Sono stati costruiti 3 diversi modelli di analisi multivariata: uno basato su presenza/assenza di interruzione del trattamento, uno basato sulla causa dell’interruzione (cardiaca vs non cardiaca), e un altro basato sulla dose cumulativa di trastuzumab (nessuna interruzione, ≤56 mg/kg, >56 mg/kg; il cutoff di 56 mg/kg è stato scelto perché riflette un periodo di circa 6 mesi di trastuzumab). L’hazard ratio, in tutti i modelli, è stato aggustato per età, impiego o meno di antracicline, stadio tumorale, stato dei recettori ormonali, presenza o meno di ipertensione, presenza o meno di diabete.
Su un totale di 1396 pazienti trattati, di età media pari a 51 anni, un’interruzione precoce del trattamento con trastuzumab si è verificata in 184 pazienti (13%), in 124 per cause cardiache (92 per riduzione della frazione di eiezione ventricolare sinistra e 32 per insufficienza cardiaca) e in 60 per cause non cardiache.
Ad un follow-up mediano di circa 6 anni, un evento di recidiva o di morte si è verificato in 44 (24%) dei 184 pazienti che hanno interrotto prematuramente il trastuzumab e in 153 (13%) dei 1212 pazienti che hanno continuato a ricevere regolarmente la terapia (log-rank P < .001).

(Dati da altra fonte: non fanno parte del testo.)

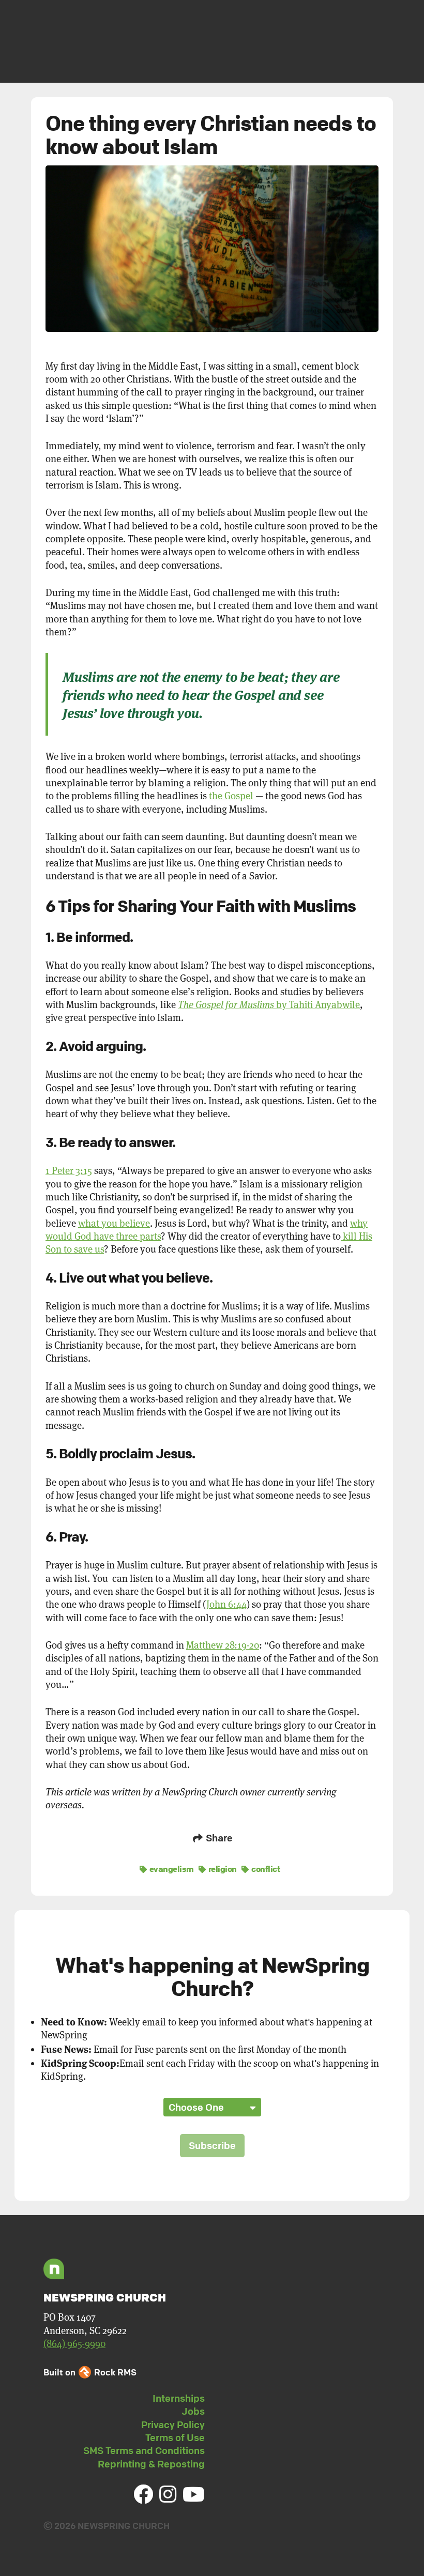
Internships (179, 2398)
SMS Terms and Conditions (144, 2450)
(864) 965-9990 (74, 2343)
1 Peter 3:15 (69, 1170)
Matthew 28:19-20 (222, 1645)
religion (221, 1869)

L’interruzione precoce del trattamento ha conferito un rischio significativamente aumentato di sviluppare un evento di recidiva o morte (hazard ratio [HR] aggiustato, 1.56; 95% IC, 1.10-2.21). L’HR è stato pari a 1.47 (95% IV,0.98-2.20) nel gruppo con interruzione legata a una causa cardiaca e del 1.78 (95% IC, 1.03-3.08) nel gruppo con interruzioni legate ad altre motivazioni.
Complessivamente, 60 (33%) pazienti fra coloro che hanno interrotto precocemente il trastuzumab (vs nessuno fra i pazienti che non hanno interrotto la terapia) hanno ricevuto una dose cumulativa di trastuzumab uguale o minore di 56 mg/kg e, in questo caso, l’HR per RFS è stato pari a 1.96 (95% IC, 1.16-3.33).

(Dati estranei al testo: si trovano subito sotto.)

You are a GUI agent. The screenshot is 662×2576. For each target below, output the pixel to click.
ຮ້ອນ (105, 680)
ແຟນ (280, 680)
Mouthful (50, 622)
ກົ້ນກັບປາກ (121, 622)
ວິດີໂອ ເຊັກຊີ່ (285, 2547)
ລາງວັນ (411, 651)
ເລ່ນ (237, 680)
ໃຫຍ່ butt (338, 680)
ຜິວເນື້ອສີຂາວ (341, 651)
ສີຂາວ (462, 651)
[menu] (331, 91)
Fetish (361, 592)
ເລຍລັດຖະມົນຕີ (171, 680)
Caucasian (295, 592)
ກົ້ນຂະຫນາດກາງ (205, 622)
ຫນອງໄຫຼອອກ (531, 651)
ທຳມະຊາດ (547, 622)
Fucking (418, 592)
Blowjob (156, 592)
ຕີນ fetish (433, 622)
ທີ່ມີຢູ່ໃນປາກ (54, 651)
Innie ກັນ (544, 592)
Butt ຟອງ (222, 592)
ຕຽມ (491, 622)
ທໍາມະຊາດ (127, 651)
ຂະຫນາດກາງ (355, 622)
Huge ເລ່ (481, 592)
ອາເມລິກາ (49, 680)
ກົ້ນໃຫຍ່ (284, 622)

In pazienti con carcinoma mammario HER2-positivo in stadio precoce, l’interruzione anticipata del trattamento con trastuzumab si associa ad un rischio aumentato di recidiva o di morte.
La riduzione in termini di RFS è stata osservata in pazienti la cui interruzione anticipata del trattamento ha determinato la somministrazione di una dose cumulativa di trastuzumab ≤ 56 mg/kg (equivalente a ≤6 mesi di trastuzumab), supportando i dati a sostegno della durata ottimale del trattamento che attualmente viene considerata pari a un anno.
La causa più comune di interruzione del trastuzumab è stata l’occorrenza di un evento cardiaco, come rilevato in 124 (67%) dei 184 casi osservati. Tuttavia, considerato che la maggioranza dei pazienti trattati aveva ricevuto antracicline, lo studio non consente di estrapolare i risultati a pazienti non esposti alle antracicline. Inoltre, in accordo a studi recenti, va ricordato che la riduzione asintomatica della frazione di eiezione ventricolare sinistra potrebbe essere trattata con terapia cardioattiva e monitorata con sicurezza senza la necessità di interrompere il trastuzumab.
Lo studio, pubblicato sottoforma di research letter, non fornisce informazioni specifiche sullo stadio, sul setting di trattamento (adiuvante/neoadiuvante), sulle dosi cumulative di antracicline, sull’eventuale impiego del pertuzumab. Tutte variabili che avremmo voluto conoscere nel dettaglio.